## Exercise aim
Could you copy each line of the listing that holds "computer"?

>>>

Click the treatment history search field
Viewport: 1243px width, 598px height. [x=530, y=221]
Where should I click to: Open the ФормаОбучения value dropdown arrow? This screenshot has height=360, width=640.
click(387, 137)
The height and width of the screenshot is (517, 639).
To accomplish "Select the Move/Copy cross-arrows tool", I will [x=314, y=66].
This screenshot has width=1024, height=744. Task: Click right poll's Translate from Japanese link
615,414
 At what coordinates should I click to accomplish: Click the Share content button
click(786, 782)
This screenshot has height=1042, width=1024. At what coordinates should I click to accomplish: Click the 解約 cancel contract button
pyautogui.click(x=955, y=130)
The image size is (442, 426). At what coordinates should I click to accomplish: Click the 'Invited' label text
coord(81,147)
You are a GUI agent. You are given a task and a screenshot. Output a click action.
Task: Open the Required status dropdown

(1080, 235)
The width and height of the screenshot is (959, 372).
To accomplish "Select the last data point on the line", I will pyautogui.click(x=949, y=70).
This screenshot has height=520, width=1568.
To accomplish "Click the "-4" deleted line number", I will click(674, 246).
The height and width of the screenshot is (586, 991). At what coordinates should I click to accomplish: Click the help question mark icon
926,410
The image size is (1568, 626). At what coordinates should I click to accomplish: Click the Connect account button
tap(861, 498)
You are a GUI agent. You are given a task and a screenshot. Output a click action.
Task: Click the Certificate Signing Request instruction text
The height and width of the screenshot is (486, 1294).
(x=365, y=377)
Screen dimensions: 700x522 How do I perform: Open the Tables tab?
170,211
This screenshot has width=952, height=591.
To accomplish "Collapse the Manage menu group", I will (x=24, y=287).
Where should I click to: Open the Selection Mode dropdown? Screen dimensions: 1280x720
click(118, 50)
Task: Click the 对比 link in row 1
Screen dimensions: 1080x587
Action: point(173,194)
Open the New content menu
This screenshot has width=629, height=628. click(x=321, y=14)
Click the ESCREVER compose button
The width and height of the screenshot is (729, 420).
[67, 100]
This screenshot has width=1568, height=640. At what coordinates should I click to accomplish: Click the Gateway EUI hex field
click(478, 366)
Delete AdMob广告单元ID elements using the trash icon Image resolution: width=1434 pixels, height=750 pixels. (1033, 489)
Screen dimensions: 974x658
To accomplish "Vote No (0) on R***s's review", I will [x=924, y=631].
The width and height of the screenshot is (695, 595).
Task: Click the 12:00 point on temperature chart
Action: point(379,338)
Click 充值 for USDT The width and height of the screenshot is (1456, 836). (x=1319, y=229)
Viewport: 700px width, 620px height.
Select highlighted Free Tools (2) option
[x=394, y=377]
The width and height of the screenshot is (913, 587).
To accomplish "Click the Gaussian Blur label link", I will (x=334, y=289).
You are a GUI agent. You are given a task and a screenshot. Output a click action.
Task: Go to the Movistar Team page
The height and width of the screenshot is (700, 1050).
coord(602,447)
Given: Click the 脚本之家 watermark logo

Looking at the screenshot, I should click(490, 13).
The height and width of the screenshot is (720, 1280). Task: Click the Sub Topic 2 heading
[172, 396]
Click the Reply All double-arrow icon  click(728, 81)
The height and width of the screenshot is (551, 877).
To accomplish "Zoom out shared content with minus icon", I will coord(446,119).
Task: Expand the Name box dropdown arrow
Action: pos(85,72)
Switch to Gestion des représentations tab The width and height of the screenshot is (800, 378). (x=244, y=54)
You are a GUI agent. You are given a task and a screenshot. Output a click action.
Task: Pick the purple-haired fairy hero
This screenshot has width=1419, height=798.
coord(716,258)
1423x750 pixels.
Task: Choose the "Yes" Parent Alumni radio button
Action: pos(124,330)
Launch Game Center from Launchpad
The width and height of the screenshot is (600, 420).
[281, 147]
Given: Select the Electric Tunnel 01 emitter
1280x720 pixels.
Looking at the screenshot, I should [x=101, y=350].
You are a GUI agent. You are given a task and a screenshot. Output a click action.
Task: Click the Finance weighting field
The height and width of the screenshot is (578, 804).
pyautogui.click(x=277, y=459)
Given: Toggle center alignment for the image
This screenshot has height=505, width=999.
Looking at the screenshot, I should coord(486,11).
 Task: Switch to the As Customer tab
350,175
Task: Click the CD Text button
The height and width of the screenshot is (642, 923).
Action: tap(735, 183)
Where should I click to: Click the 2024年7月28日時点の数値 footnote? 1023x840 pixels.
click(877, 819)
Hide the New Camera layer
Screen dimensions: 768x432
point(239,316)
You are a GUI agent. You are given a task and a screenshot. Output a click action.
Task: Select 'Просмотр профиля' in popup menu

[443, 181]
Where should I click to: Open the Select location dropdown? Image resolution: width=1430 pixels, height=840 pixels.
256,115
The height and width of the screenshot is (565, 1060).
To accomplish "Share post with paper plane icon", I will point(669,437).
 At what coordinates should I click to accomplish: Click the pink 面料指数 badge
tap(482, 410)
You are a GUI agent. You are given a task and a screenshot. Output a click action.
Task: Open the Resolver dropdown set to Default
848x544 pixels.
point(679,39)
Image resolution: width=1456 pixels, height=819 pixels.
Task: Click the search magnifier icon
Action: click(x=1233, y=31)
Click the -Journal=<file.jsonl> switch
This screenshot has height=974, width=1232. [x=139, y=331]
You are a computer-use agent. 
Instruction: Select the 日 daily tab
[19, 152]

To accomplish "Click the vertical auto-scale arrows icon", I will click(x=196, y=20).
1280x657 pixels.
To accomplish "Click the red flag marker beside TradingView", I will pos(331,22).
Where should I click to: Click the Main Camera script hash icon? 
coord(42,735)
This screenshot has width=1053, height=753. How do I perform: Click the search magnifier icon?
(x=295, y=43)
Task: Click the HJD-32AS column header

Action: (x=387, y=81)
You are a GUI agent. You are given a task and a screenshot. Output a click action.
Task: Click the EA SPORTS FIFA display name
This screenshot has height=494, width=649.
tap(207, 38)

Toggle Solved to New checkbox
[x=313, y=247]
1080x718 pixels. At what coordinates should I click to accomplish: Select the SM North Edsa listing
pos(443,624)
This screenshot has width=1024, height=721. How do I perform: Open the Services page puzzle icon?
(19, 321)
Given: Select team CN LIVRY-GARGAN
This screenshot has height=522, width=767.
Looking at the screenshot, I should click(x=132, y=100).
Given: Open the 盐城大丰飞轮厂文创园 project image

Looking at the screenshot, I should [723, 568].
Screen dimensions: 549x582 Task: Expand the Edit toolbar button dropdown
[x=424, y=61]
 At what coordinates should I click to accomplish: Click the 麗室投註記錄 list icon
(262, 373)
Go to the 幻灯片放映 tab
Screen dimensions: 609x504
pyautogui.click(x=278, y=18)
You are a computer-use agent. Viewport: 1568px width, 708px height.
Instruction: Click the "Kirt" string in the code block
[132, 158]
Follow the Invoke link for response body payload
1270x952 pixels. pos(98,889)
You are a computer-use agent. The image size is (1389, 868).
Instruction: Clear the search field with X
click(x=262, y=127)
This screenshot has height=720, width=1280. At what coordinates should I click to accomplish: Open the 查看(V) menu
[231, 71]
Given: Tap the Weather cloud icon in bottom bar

<<<

## Answer to the problem
You are a computer-use agent. 
You are a computer-use agent. Viewport: 1568px width, 708px height.
You are a computer-use agent. The image size is (1389, 868).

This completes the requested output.